Please return all lines in the listing holding the word "Task".

_Data supplied_
◇ ◇ ◇ ◇ ◇

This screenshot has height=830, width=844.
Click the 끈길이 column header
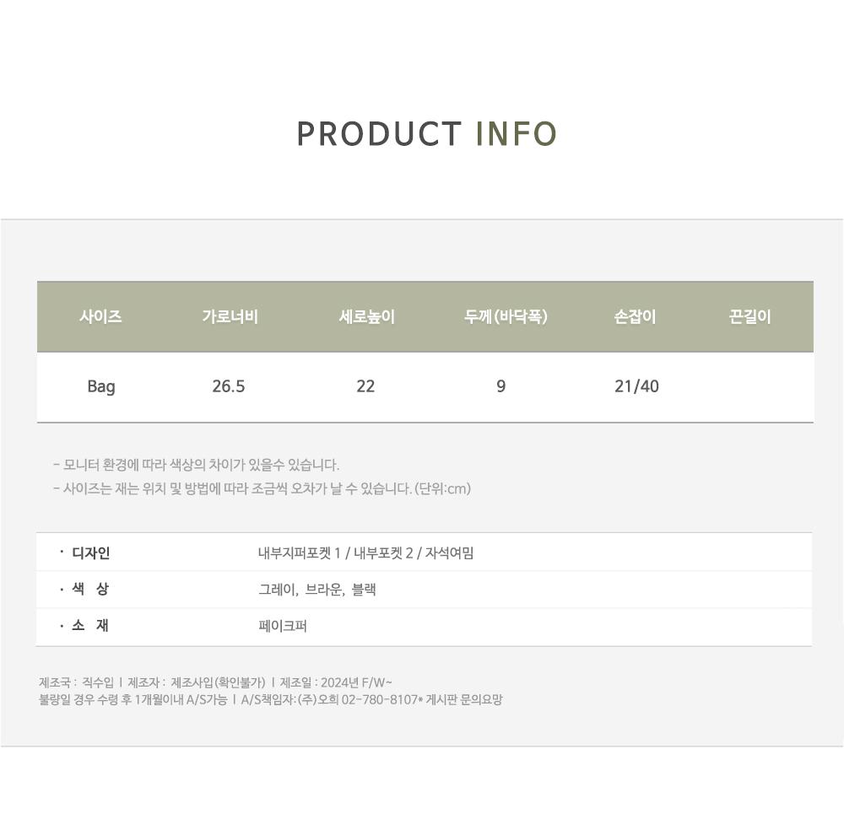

◇ ◇ ◇ ◇ ◇

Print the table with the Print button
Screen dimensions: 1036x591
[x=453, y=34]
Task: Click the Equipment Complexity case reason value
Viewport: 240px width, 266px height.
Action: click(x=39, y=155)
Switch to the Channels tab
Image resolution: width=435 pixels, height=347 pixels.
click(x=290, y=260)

◇ ◇ ◇ ◇ ◇

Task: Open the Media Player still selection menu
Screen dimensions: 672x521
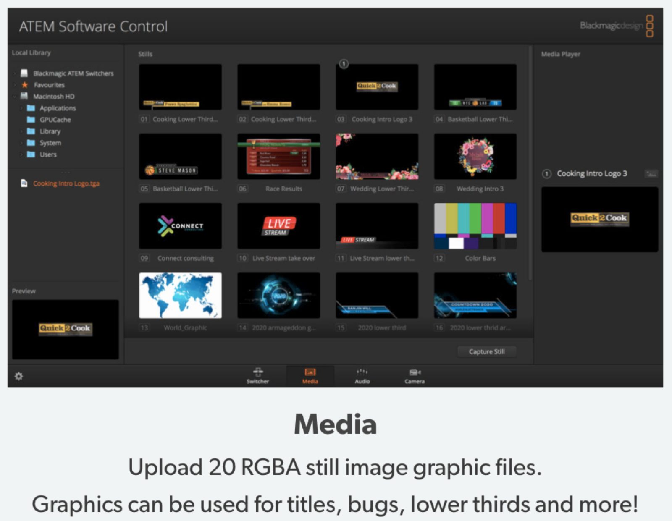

◇ ◇ ◇ ◇ ◇

_Exercise answer_
Task: Click the Equipment Complexity case reason value
Task: Open the Media Player still selection menu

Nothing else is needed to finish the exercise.